RECORDS START

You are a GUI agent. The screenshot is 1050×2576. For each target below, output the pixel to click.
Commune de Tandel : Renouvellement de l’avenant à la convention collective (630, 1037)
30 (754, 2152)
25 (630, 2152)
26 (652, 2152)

RECORDS END
RECORDS START

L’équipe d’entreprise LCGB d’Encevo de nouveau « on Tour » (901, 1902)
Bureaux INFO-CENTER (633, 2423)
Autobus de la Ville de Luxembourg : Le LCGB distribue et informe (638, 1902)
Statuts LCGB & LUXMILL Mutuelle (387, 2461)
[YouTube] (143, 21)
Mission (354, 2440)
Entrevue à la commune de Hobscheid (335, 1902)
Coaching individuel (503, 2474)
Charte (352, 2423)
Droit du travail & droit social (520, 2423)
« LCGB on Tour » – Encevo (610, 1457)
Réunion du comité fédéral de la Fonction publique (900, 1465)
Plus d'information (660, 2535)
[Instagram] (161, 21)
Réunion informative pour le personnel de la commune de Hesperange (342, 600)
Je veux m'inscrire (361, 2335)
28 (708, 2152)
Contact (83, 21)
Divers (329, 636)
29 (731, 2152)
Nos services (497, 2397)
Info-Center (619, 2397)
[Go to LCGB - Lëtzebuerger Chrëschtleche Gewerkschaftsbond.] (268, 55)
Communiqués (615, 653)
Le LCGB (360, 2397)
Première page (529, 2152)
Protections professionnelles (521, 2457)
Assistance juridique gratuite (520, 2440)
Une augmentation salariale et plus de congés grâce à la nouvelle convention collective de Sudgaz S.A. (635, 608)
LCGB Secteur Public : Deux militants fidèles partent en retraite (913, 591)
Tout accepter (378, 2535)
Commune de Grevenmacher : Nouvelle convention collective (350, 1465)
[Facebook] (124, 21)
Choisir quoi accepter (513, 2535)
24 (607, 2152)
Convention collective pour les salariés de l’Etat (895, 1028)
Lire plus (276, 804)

RECORDS END
RECORDS START

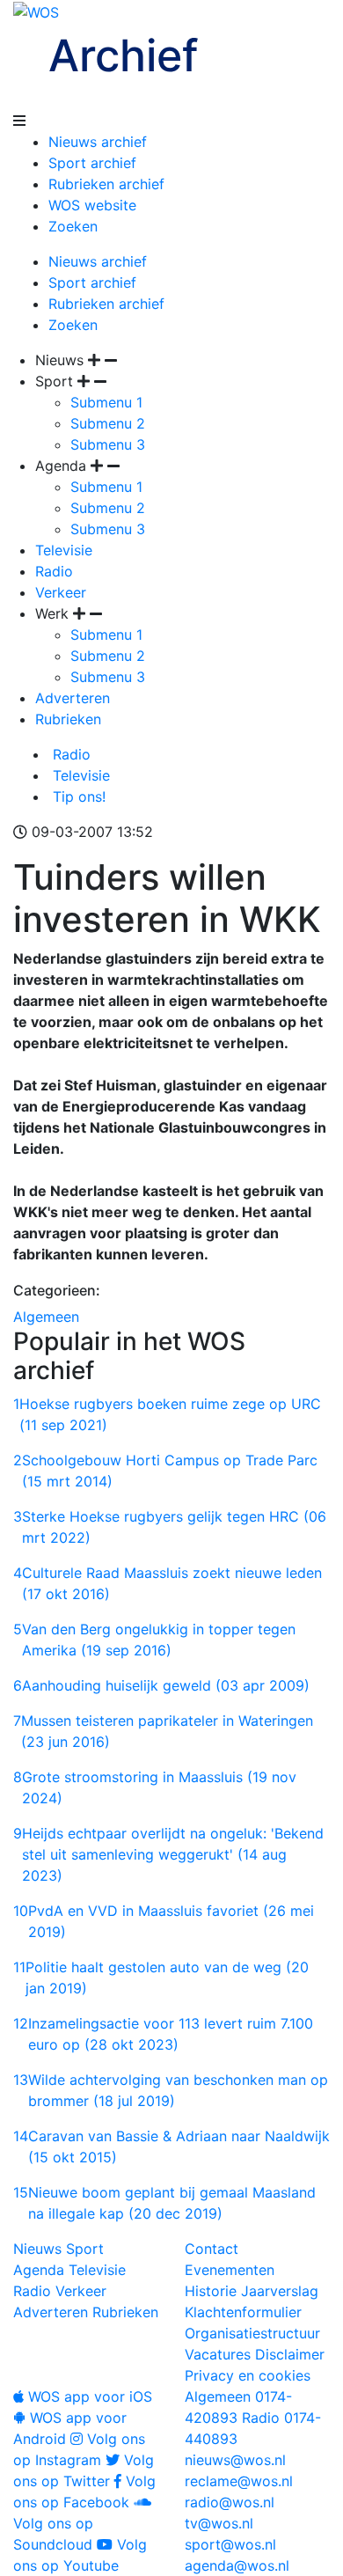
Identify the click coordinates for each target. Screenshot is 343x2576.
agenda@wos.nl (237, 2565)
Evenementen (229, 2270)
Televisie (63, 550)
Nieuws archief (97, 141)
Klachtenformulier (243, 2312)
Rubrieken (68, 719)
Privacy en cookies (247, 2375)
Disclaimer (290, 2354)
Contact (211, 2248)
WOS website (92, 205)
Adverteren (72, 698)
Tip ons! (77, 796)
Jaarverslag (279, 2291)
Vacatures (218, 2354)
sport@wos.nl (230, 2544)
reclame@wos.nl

RECORDS END

Produce a word-for-word copy of everything above from the line holding "You are a GUI" down to the line holding "26 (652, 2152)", with both of those lines kept.

-- OUTPUT FOR THIS TASK --
You are a GUI agent. The screenshot is 1050×2576. For each target below, output the pixel to click.
Commune de Tandel : Renouvellement de l’avenant à la convention collective (630, 1037)
30 (754, 2152)
25 (630, 2152)
26 (652, 2152)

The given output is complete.